Tenants can remain savvy by researching scammer’s techniques before searching for a rental. To learn exactly what to look out for by looking at this former real estate agent’s experience trying to catch a rental scammer in the act.
There have been cases of landlords that fall victims to online scams too. However, there are simple ways that landlords and property managers can serve to protect themselves as well as the industry as a whole.
Tenant screening is a must to protect yourself from scams and potentially dangerous criminals. However, even landlords that normally screen residents, will be tempted to bypass the normal process for what seem like extenuating circumstances. Always wait for a background check to return for your tenants to verify an applicant’s identity and reduce your potential risks. And always wait for a check to clear before refunding over-payment or handing over the keys.

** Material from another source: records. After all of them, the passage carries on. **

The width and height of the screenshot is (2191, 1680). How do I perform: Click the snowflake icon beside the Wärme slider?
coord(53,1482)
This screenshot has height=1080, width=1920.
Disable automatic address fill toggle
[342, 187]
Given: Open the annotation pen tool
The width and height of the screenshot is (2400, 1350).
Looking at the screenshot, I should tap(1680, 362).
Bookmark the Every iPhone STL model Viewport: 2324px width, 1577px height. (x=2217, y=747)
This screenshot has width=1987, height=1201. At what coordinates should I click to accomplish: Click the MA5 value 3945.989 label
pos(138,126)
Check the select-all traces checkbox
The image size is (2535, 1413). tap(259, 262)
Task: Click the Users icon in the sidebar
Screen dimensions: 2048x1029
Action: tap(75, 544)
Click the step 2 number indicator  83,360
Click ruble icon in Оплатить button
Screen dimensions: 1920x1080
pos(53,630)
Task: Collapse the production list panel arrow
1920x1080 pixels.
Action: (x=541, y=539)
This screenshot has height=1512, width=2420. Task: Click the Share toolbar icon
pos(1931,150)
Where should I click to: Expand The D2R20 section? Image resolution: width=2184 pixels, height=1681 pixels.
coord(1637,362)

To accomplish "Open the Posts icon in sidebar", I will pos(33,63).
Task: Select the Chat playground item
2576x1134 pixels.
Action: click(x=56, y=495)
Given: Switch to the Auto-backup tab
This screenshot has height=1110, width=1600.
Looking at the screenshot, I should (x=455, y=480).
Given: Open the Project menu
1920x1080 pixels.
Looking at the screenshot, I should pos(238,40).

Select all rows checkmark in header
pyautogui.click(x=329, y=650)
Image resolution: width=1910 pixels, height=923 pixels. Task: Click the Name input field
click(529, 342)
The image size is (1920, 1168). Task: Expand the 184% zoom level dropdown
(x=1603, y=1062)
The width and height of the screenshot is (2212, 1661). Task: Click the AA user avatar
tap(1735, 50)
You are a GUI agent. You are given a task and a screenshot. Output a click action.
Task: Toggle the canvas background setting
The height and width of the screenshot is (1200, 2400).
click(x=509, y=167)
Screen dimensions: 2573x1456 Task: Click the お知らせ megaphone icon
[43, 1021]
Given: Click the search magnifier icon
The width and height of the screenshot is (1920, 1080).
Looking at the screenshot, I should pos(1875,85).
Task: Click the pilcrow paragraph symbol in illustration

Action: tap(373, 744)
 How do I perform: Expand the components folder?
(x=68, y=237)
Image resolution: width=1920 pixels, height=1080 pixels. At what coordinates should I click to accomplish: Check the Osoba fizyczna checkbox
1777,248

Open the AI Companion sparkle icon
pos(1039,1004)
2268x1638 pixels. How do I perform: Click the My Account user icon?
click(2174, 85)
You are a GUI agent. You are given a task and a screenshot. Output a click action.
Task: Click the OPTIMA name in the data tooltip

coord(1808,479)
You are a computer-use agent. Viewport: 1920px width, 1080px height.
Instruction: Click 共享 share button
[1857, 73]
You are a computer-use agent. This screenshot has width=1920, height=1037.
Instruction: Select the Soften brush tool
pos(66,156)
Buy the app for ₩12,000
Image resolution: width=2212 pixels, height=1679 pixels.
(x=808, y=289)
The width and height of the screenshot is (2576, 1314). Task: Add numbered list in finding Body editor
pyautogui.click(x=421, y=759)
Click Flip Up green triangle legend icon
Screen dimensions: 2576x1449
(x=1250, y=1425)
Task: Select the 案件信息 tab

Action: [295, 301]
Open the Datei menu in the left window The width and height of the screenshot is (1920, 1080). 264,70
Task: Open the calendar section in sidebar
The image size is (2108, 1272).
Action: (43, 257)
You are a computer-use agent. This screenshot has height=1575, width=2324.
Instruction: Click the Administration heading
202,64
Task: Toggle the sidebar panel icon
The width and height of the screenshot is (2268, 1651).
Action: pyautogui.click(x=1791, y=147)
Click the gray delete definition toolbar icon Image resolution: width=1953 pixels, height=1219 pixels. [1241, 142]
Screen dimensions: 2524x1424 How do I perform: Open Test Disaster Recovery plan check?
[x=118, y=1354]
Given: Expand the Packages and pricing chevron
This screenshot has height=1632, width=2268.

A common scam that a landlord may face can occurs like this: A potential tenant would send a check for more than the original move in costs. This tenant would then asks for a refund of the extra money, and a trusting landlord may refund the money before the check clears. In the end, the landlord receives a bad check resulting in a negative balance.
To help protect the industry and potential future renters, report any listing that you come across that show signs of a scam. Adding visible watermarks or your business’s brand to any listing images can deter potential con artists from stealing your property’s photos in their fraudulent advertisements. When you list your properties, insure that the listing companies you are working with actively monitor their website’s content and remove any flagged content.
Ensuring you take the steps to prevent against scams will not only prevent your business from financial fallout, but will protect trusting renters within the industry. Sharing these tips with potential tenants can ensure that your would-be renters, don’t fall victim to a scammer.